Secara sekilas, penyederhanaan birokrasi itu dijalankan pada dua track; penataan struktur organisasi dan penyetaraan jabatan. Untuk penyetaraan jabatan, diberlakukan pada jabatan administrasi (eselon) non-jabatan pimpinan tinggi. Sehingga tidak terlalu keliru jika ada yang memudahkan konsep penyetaraan jabatan ini dengan pemangkasan eselon III, IV, dan V.
Namun, kata "pemangkasan jabatan" menjadi tidak tepat karena pejabat yang sebelumnya duduk di jabatan yang disebut dipangkas itu ternyata dialihkan secara mudah ke dalam jabatan fungsional. Lalu apakah penyebutan yang tepat bagi proses itu adalah pengalihan, bukan juga, karena beralihnya pejabat administrasi ke fungsional itu dilakukan dengan proses yang dimudahkan.
Proses yang dimudahkan ini yang perlu digarisbawahi karena perpindahan dari jabatan lain ke dalam fungsional dalam penyederhanaan birokrasi dilakukan begitu saja, tanpa syarat seperti jalur reguler.
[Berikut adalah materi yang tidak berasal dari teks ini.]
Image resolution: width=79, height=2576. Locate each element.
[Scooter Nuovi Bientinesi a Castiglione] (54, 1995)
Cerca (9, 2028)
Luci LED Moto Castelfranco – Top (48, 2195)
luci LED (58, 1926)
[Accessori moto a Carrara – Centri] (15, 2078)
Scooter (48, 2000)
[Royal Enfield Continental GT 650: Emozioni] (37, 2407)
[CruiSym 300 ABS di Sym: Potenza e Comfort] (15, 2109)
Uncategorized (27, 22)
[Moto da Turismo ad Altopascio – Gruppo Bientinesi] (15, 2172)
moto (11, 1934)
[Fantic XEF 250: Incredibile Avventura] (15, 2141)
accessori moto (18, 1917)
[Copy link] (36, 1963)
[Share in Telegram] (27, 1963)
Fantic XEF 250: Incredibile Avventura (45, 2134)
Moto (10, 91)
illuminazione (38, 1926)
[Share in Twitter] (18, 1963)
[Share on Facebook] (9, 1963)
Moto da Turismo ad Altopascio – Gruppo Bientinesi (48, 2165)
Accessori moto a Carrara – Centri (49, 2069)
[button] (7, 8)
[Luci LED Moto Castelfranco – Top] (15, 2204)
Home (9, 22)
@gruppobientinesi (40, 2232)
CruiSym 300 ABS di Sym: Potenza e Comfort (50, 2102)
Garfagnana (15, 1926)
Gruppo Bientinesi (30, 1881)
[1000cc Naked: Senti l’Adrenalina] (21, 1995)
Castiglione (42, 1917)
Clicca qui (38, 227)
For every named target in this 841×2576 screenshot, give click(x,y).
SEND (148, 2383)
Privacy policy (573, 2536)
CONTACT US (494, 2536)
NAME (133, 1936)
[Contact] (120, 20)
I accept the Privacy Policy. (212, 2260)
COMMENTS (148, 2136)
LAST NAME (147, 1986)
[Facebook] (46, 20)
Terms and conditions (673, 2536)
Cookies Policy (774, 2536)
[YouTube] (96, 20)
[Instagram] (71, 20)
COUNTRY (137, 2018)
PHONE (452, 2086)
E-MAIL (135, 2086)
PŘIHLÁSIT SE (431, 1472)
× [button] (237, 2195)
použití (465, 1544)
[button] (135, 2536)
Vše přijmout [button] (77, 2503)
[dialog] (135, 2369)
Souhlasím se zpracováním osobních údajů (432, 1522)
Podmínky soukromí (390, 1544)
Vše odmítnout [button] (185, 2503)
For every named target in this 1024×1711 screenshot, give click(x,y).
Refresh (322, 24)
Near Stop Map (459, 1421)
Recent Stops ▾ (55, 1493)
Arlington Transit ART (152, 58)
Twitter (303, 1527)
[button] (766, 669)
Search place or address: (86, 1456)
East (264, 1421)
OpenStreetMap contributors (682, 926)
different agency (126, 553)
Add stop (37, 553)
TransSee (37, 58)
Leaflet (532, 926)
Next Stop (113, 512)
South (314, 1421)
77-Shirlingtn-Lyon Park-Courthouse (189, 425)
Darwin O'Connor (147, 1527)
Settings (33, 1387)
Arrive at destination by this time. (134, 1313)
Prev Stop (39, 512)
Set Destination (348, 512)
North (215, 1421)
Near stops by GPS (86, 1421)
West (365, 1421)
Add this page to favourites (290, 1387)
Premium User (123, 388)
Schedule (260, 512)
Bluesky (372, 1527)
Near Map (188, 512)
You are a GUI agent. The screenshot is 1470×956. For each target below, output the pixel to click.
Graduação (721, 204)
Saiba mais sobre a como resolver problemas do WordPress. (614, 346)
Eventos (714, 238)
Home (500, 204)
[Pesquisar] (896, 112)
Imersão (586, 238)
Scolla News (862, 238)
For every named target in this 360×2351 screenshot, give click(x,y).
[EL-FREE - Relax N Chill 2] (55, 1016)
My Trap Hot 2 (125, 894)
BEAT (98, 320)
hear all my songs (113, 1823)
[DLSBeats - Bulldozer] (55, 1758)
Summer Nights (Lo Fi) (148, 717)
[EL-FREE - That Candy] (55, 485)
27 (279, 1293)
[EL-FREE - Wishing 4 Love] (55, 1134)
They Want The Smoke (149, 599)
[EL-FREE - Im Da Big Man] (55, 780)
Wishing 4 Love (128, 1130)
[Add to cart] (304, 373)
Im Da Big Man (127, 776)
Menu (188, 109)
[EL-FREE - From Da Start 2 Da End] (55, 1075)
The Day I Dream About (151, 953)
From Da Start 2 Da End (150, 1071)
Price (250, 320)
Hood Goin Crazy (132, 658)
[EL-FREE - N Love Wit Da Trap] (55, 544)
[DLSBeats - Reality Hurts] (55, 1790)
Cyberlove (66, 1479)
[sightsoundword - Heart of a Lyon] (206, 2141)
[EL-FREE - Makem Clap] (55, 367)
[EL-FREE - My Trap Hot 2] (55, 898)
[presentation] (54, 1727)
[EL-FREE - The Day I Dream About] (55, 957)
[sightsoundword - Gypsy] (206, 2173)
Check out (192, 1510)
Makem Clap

Sesungguhnya setiap ASN yang hendak menjadi pejabat fungsional ia harus memenuhi berbagai persyaratan dan melalui berbagai tahapan, salah satunya uji kompetensi. Tentu karena uji kompetensi itu berbentuk tes, maka ada yang lulus ada juga yang tidak.
Dalam proses penyetaraan jabatan, setiap pejabat administrasi dengan mudahnya dialihkan ke dalam jabatan fungsional tanpa dihadang oleh persyaratan yang melekat pada jabatan fungsional yang ia tuju dan juga tidak melalui uji kompetensi.
Hanya berbekalkan posisinya pada jabatan administrator, seseorang langsung disetarakan menjadi jabatan fungsional ahli madya dan begitu seterusnya pada jabatan pengawas dan pelaksana yang disetarakan menjadi jabatan fungsional ahli muda dan pertama.
Tapi ada satu hal yang mengganggu para pejabat administrasi saat dilantik pada jabatan fungsional yaitu bahwa jabatan fungsional yang ia disetarakan kesitu itu harus yang bersinggungan dengan tugas dan fungsi jabatan administrasi yang terakhir ia duduki.
Jika diperhatikan secara sekilas dan normatif sebagaimana contoh pertama di alinea diatas, tentu dengan mudah kita pahami bahwa pola pemilihan jabatan fungsional sesuai dengan jabatan administrasi yang terakhirnya itu ya biasa saja, standar, normal, dan "apa susahnya, toh sudah sesuai!"
Tapi saat memperhatikan contoh keadaan kedua, kita mulai berpikir; "apa sudah benar menempatkan seseorang pada Jabatan Fungsional unsur keuangan berdasarkan jabatan administrasi yang saat itu ia jabat meskipun baru sebentar padahal yang bersangkutan bekerja di dunia pendidikan tidak kurang dari 20 tahun?
Perhatikan baik-baik. Menyetarakan jabatan administrasi ke dalam jabatan fungsional pada rumpun bidang tugas yang sama sudah benar dalam pendekatan organisasi karena jabatan memang domain organisasi. Tapi lain halnya ketika pejabat administrasi dialihtugaskan untuk menjadi pejabat fungsional. Ini masih butuh analisis lebih rinci karena pengalihtugasan pejabat atau orang yang menduduki jabatan adalah domain kepegawaian.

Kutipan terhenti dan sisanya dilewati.